However, her defence of her record at the heart of the incumbent administration was tricky for her.
She was rattled and deflected – throwing it back on Trump.
“More than 70% of people think the country is on the wrong track,” Baier put to her.
“Why are they saying that if you are turning the page? You have been in office for three and a half years.”
Picking up on his sentence, Harris said: “And Donald Trump has been running for office since…”
Baier interrupted her: “I don’t know what you are talking about.”
She replied: “What I am talking about is that over the last decade… it is clear to me, and certainly the Republicans who are on stage with me, the former chief of staff to the president Donald Trump, former defence secretaries, national security advisor, and his vice president warn that he is unfit to serve, that he is unstable, that he is dangerous”.
“If that’s the case,” Baier interjected, “why is half the country supporting him? Why is he beating you in a lot of swing states? Why, if he’s as bad as you say, that half of this country is now supporting this person who could be the 47th president of the United States? Why is that happening?”
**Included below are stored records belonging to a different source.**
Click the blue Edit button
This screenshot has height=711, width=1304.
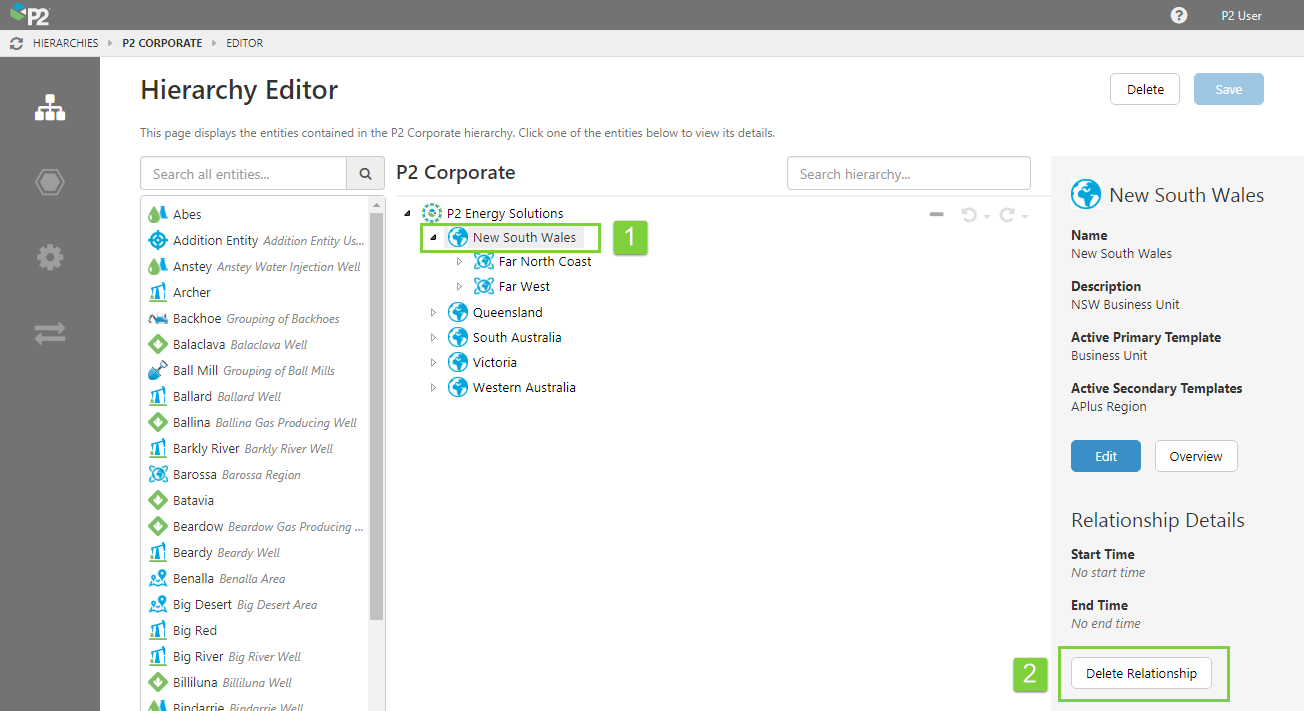[1105, 456]
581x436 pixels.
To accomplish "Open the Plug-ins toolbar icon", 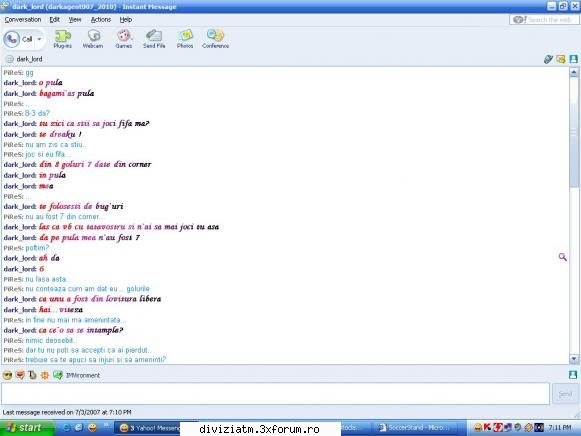I will tap(63, 39).
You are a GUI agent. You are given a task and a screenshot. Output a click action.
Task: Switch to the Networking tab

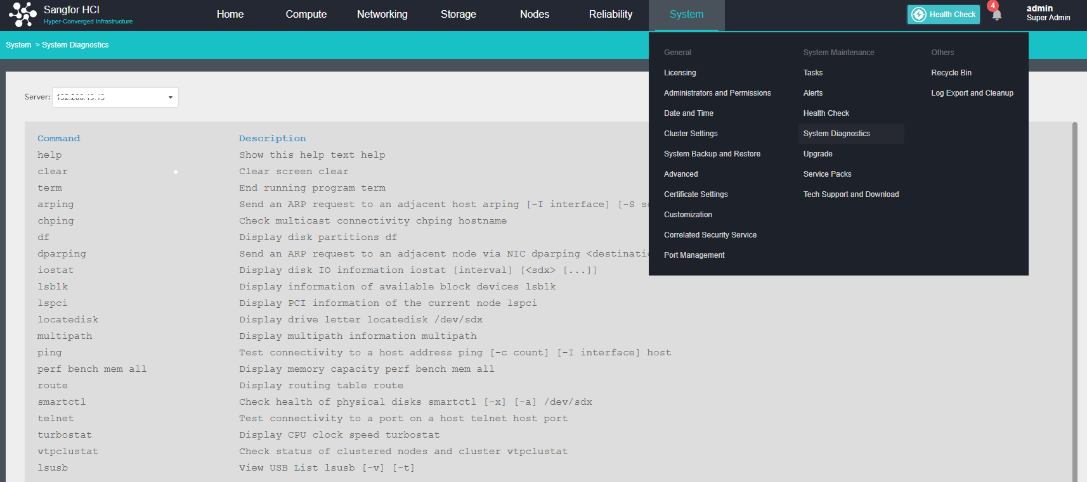click(382, 15)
“This is an election for president of the United States. It’s not supposed to be easy.” Harris replied.
Her unwillingness to distance herself from President Biden partly reflects her lack of agility, but is also partly because she believes admitting faults would be damaging (I don’t think it would at this stage) – as well as the fact that she is proud of core Biden achievements.
Under the Biden-Harris presidency, inflation is down, unemployment is down, crime is down, record legislation has been passed.
That’s the Biden legacy she naturally wants to attach herself to.
Image: Kamala Harris was unwilling to distance herself from President Biden. Pic: AP
Her deflections to Trump exposed insecurity of her own track record but also allowed her to warn of the dangers she sees in Trump.
This was interesting and reflects an urgent shift in strategy by the Democrats.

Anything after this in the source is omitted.